(Passage provided)
+++
How Can You Help Someone With A Spinal Cord Injury?

Support Wounded Warrior events in your hometown!

Support Wounded Warrior events in your hometown!

Editor’s Note: Cheri Arnold, a Desert Storm veteran served as an Air Force Medical Technician and injured herself when a gurney collapsed on her back. When Arnold returned home from overseas, she was hit with an automatic door that resulted in her becoming an incomplete paraplegic. We often think of wounded warriors as young men, 19 to 25 years old, who have fought in combat and been injured in battles. However, there are many more Wounded Warriors who have risked their lives and have never actually fought. Part 3 of a 4-part series.

Who are you? How do you define yourself? What happens when you no longer can be who you’ve been? These are issues that people with spinal cord injuries often have to face. How do you accept no longer being who you’ve been prior to your injury and redefine who you’re going to be? How do you handle the mental strain and anguish when you realize that the profession you’ve trained for all of your life and are happy doing is no longer going to be a part of your life? How do you make the transition from being a caregiver to having to receive care? When people with spinal cord injuries ask these questions, all of them will have to find the answers to their questions in their own way.
+++
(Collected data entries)
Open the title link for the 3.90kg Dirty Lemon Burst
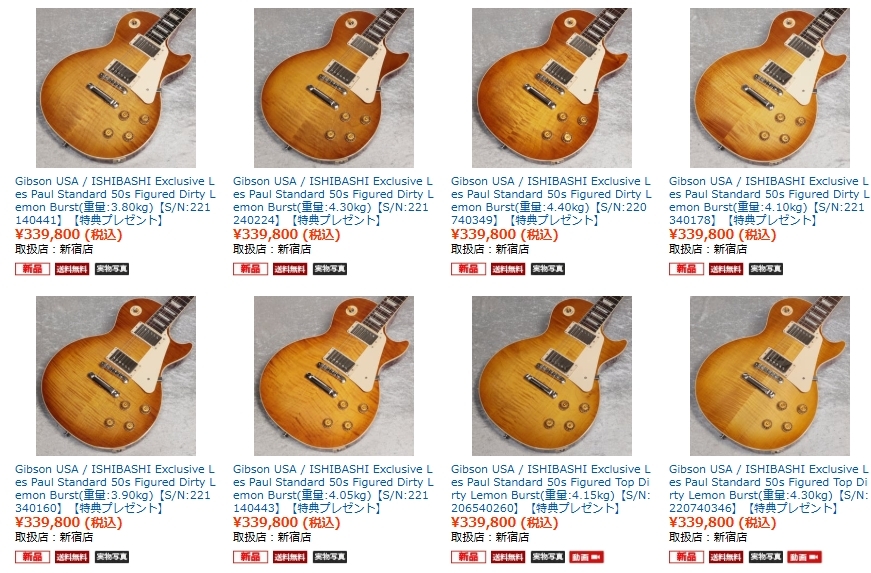The image size is (871, 573). click(x=115, y=489)
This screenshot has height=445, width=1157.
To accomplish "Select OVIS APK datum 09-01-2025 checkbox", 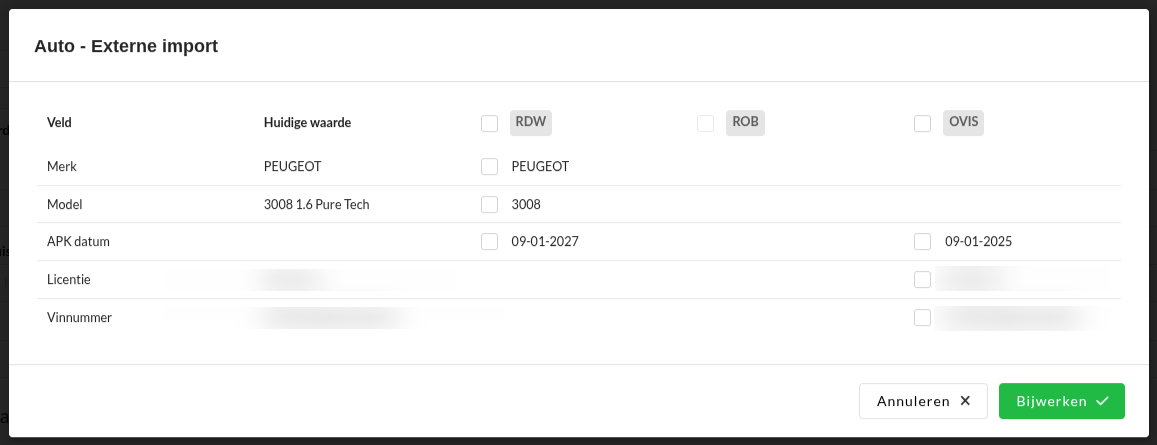I will click(x=923, y=242).
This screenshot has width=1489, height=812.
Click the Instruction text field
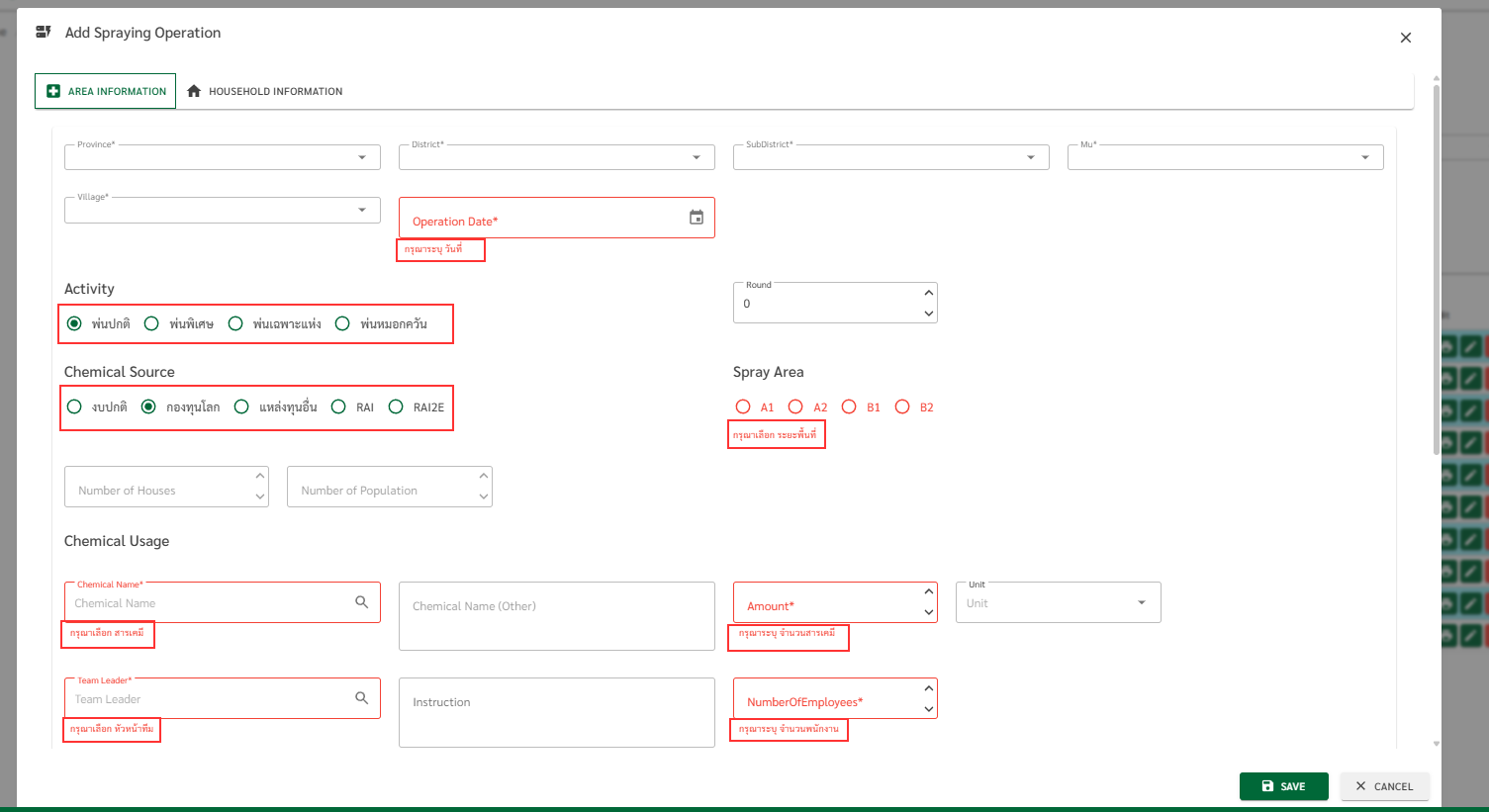coord(556,712)
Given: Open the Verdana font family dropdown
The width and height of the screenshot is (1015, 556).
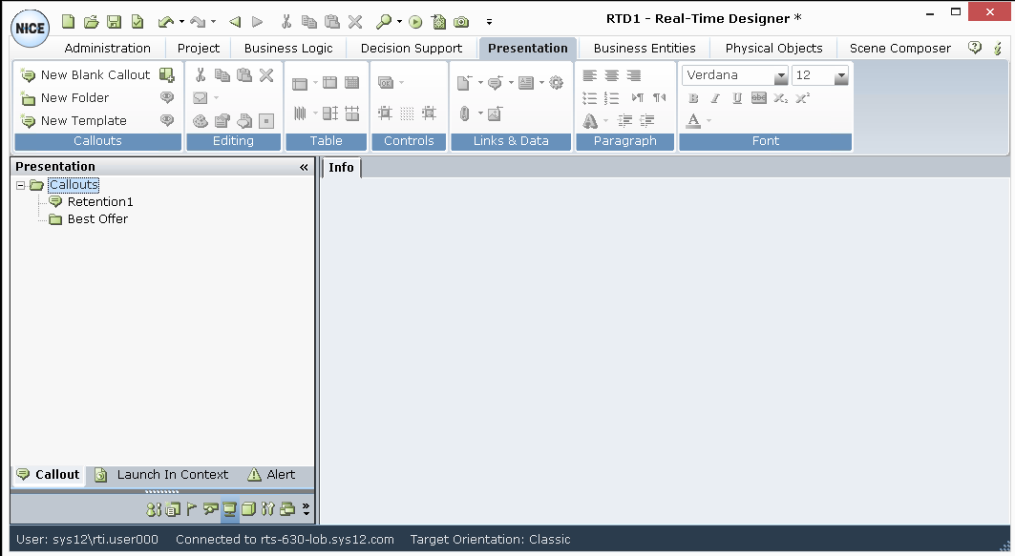Looking at the screenshot, I should [781, 77].
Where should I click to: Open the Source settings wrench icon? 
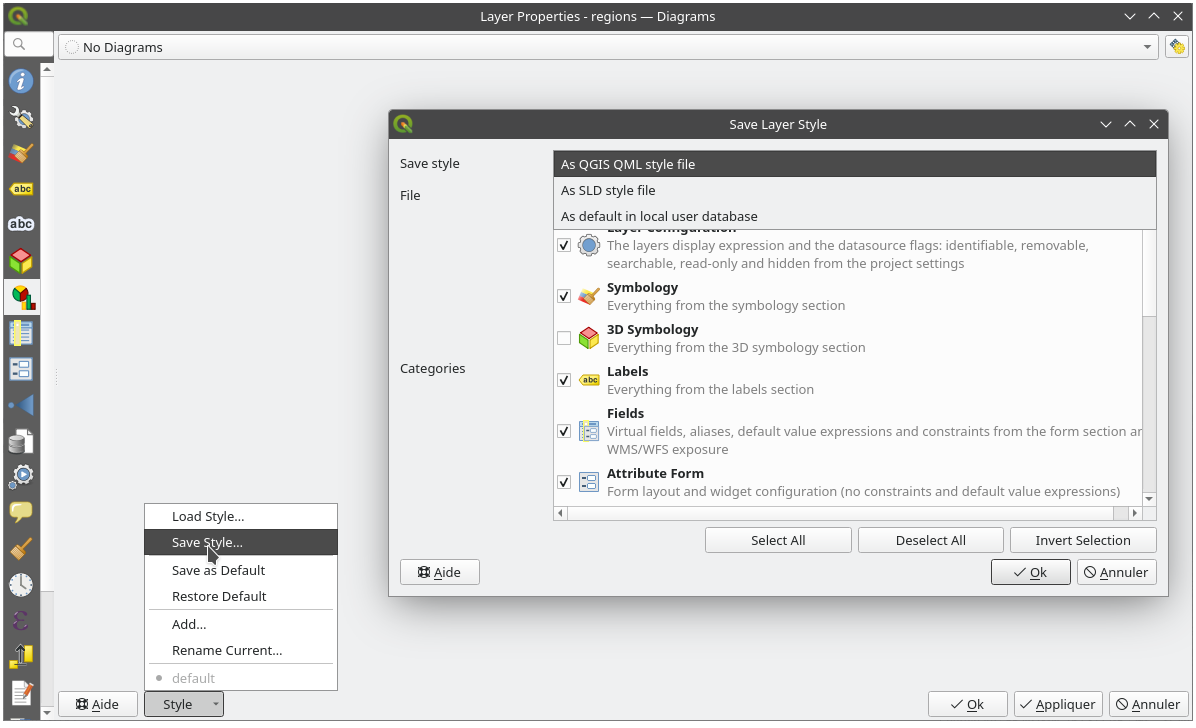click(x=21, y=117)
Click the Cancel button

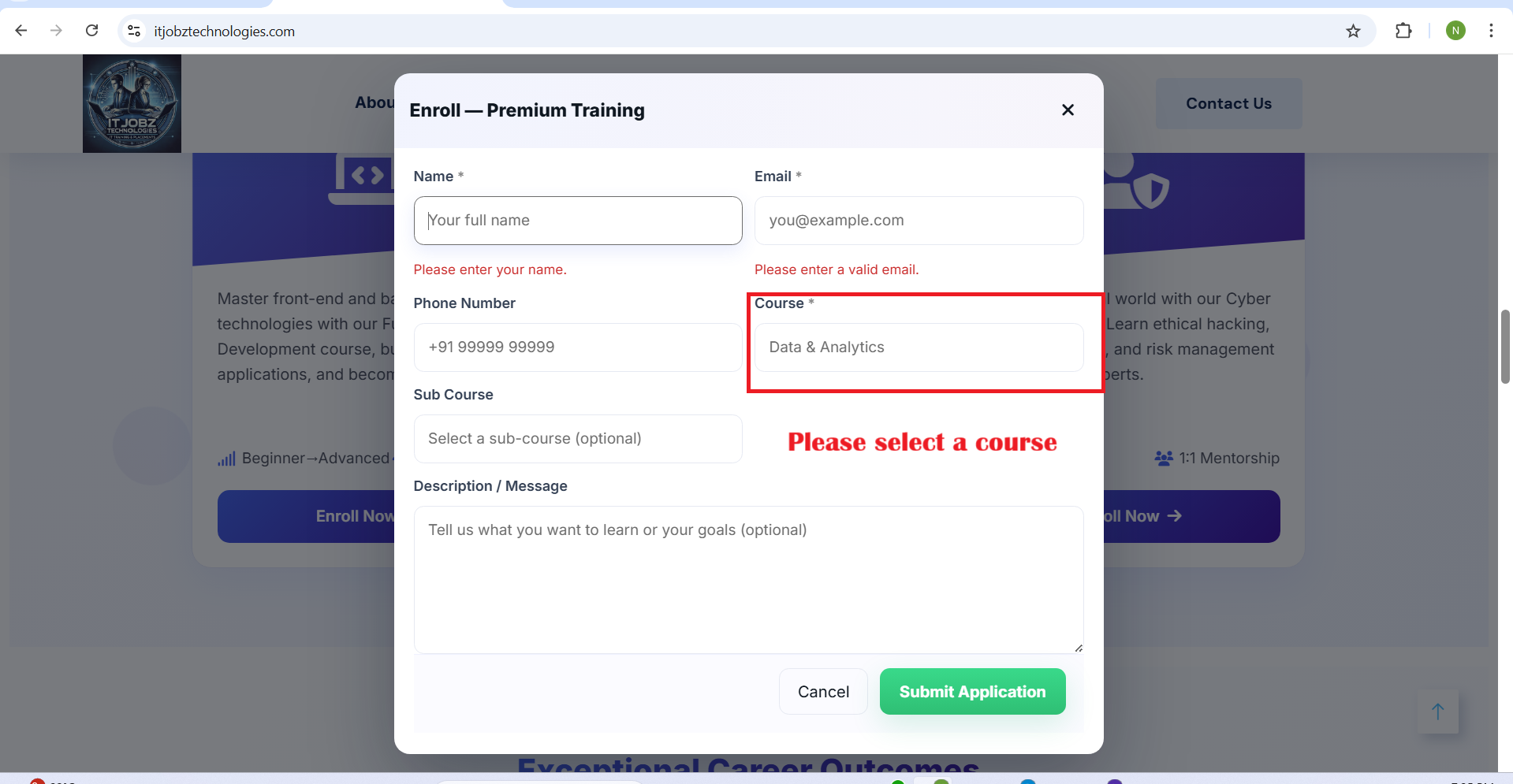click(x=823, y=692)
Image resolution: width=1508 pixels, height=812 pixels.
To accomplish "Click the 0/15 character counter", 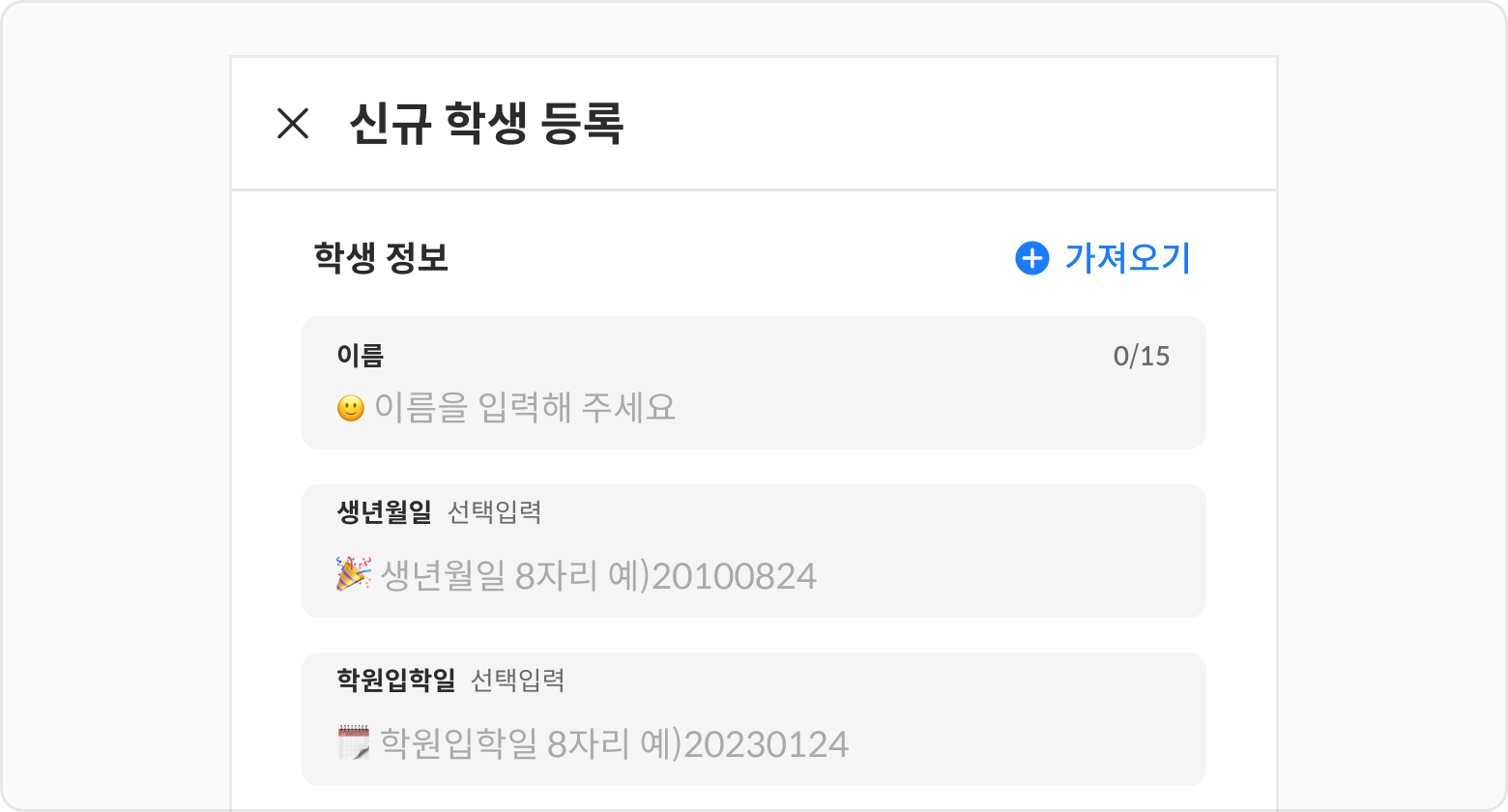I will tap(1141, 357).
+++
(Task instructions)
1. What role did Cheri Arnold serve in with the Air Force, according to the spinal cord injury article?
2. Duplicate the part of the spinal cord injury article that opens with the words containing "How Can You" and closes with "a 4-part series.".
3. List every sentence ending in a question mark in the paragraph of the spinal cord injury article that begins "Who are you?".
These listing entries are separate material from the spinal cord injury article.

(Task-by-task results)
1. She served as an Air Force Medical Technician.

2.
How Can You Help Someone With A Spinal Cord Injury?

Support Wounded Warrior events in your hometown!

Support Wounded Warrior events in your hometown!

Editor’s Note: Cheri Arnold, a Desert Storm veteran served as an Air Force Medical Technician and injured herself when a gurney collapsed on her back. When Arnold returned home from overseas, she was hit with an automatic door that resulted in her becoming an incomplete paraplegic. We often think of wounded warriors as young men, 19 to 25 years old, who have fought in combat and been injured in battles. However, there are many more Wounded Warriors who have risked their lives and have never actually fought. Part 3 of a 4-part series.

3.
- Who are you?
- How do you define yourself?
- What happens when you no longer can be who you've been?
- How do you accept no longer being who you've been prior to your injury and redefine who you're going to be?
- How do you handle the mental strain and anguish when you realize that the profession you've trained for all of your life and are happy doing is no longer going to be a part of your life?
- How do you make the transition from being a caregiver to having to receive care?